Anyway, the star to the north best pegging the Earth's axis is not always Polaris, not everyone knows that.  The planet wobbles, like a top (precession).  Then there's the rotation about the galaxy to consider, another cycle.

I went straight to the Special Interest section, seeking an armload of video goodies, only to not find what I was looking for.  I should take Glenn with me next time.  Having walked all that way, I didn't want to leave empty handed, and so Covert Affairs (season one) and Jabberwocky jumped out at me on the way out.

I'd been reading about Terry Gilliam's life at Powell's recently, snapping pix from his scrapbook, newly published.  Jabberwocky was a puzzle piece in that regard, his next project after Monty Python and the Holy Grail and set in the same period.

A main theme is "framing" in the sense of painting, a canvas, with a frame.  Artists Hieronymus Bosch and Dutch Masters inspired the filmmakers to stage reminiscent tableaus, adding the same comedy device used in Python:  contemporary people projected into an alien past.

"Framing" in another sense drives the plot.  Quoting the tagline:  "A young peasant, with no interest in adventure or fortune, is mistaken as the kingdom's only hope when a horrible monster threatens the countryside."  The young peasant is framed by fate, caught up in events in a bigger story.

Covert Affairs is similar to Jabberwocky in wanting to capture the iconic frames of spydom's Langley, an institution that tries to stay low profile, like some Bureau of Public Roads, so that the public imagination remains unshackled (unfettered) by too much that's banal and mundane.  The lighting and atmospherics make for some classy shots, of BMW derrieres, of HP computers running Windows (or was that Ubuntu, as in Chappie?).  Think:  a cleaned up Archer.

The screenwriters got a tour of Langley, thanks to the PR department, once the pro-CIA nature of the project became obvious.  The whole point is to glamorize with a cosmopolitan brush.  What institution doesn't want such treatment, from some of the world's best cosmeticians?  Every evil queen likes her lying mirror, until the day it says Snow White looks better, or has a purer heart.

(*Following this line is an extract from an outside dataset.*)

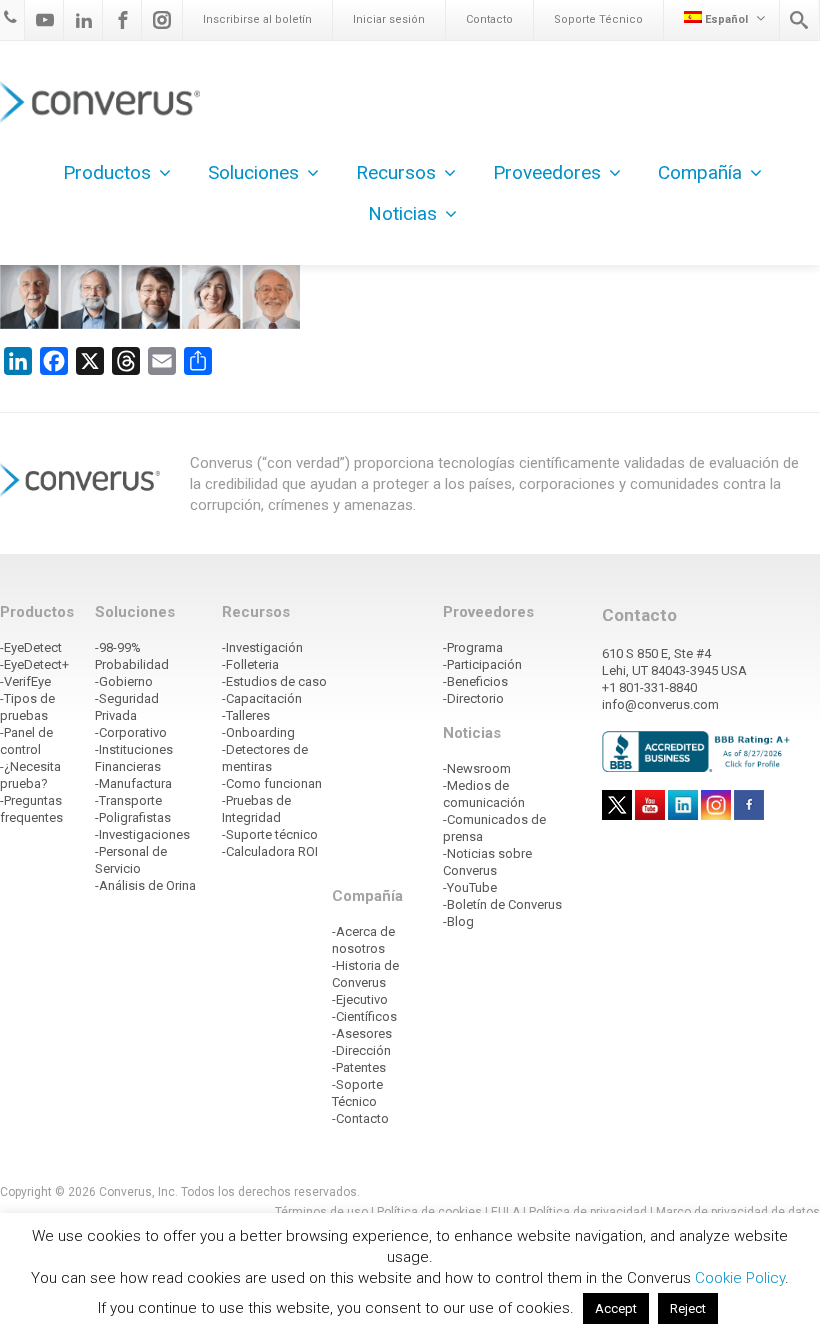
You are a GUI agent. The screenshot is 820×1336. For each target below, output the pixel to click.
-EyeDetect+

The script writers know that avid viewers would catch any laptop or cell phone leaving or entering the building and police against making such basic errors (no GPS devices allowed).   Where these people get their guns once outside the parking lot is unclear.  Mostly they don't need guns because few go into the field.  They certainly don't get badges.

The ones who do get to romp through the countryside are mostly rogue or ex or whatever.  Few Langley-ites really get to see Colombo (Sri Lanka) up close, unless on vacation (no gun required in that case).  Best to get your travel years in before joining the Agency.

One of my pet peeves is how we use television to replace reality with fantasy across the board, and then expect adulthood to just magically happen.  Seeing the workplace through screen-writer eyes is often confusing to job seekers, especially twenty-somethings who grew up on TV and now have only fantasies to go on.

How could one possibly be a real cop if one's main influences were TV shows, like Hawaii Five-O?  Or a doctor?  Or a lawyer?  Or a soldier?

By the time LA and its film industry is finished with it, it's not really a documentary is it?  One has great sets, entire offices inside the studio, and more money to build them with than the makers of Jabberwocky ever dreamed of having.  Or is it that Toronto, where this play is staged, is so much more affordable?

The LA dream machine is like a Jabberwocky in consuming all that's real in its path, and turning out beautifully packaged framed substitutes.  The world becomes more toy-like and Barbified.  That being said, I may rent Season Two.